MCQN neighbours Scraperwiki are a startup working out ways to make it easier for people to gather data on the web and forge it into something more useful. To help test their system and give people a taste of what's possible they've been organising a series of hackdays around the country. The Liverpool event (co-sponsored by Liverpool Daily Post & Echo and LJMU OpenLabs) was on Friday 16th July and we went along.

I was expecting to spend the day writing web scrapers in Ruby, given the focus on data, but took along some Arduino kit in case anybody fancied doing some real-world visualisation.

When we were forming into teams I got chatting to artist John O'Shea and we decided something more tangible would be a bit different to the usual on-screen visualisation; so my day of ruby-grappling turned into a day of Arduino-hacking.
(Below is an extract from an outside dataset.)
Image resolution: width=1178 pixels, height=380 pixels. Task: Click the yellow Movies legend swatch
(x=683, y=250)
John had already teamed up with Donovan Hide to look into court and legal data, and Andy Freeney joined us to provide some more Arduino expertise.

Donovan did all the heavy lifting with the data, pulling down details of all one-and-a-half thousand courts in the country and showing their status; something he's since spun into a more-traditional website at CauseList.org.
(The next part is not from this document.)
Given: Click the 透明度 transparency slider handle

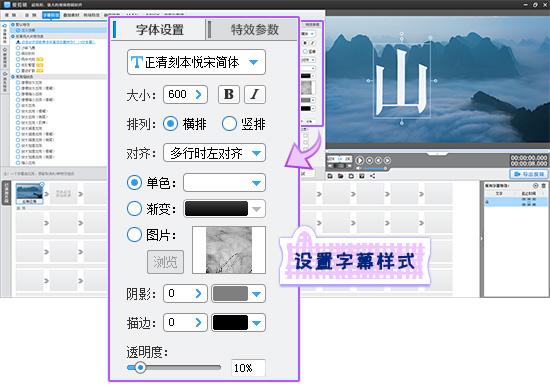Looking at the screenshot, I should (140, 367).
Andy and I, with some artistic input from John, set about creating a robot judge who could bang his gavel on a cigar-box bench to indicate when cases were closed. By the end of the day he was looking pretty fearsome, despite being cobbled together from paper cups and PVC tape. Here's a short video of him in action:

In addition to his drawing skills, John pulled together a presentation during the day to explain what we were doing to the rest of the attendees in the round up at the end of the event.

Sadly we didn't win any of the prizes awarded during the round up, but we did have an excellent day playing with data and different ways of looking at it, along with meeting a host of interesting people - journalists, artists, geeks, bloggers and coders.

John has written up the event on his blog and there's more coverage linked from the Scraperwiki review of the event.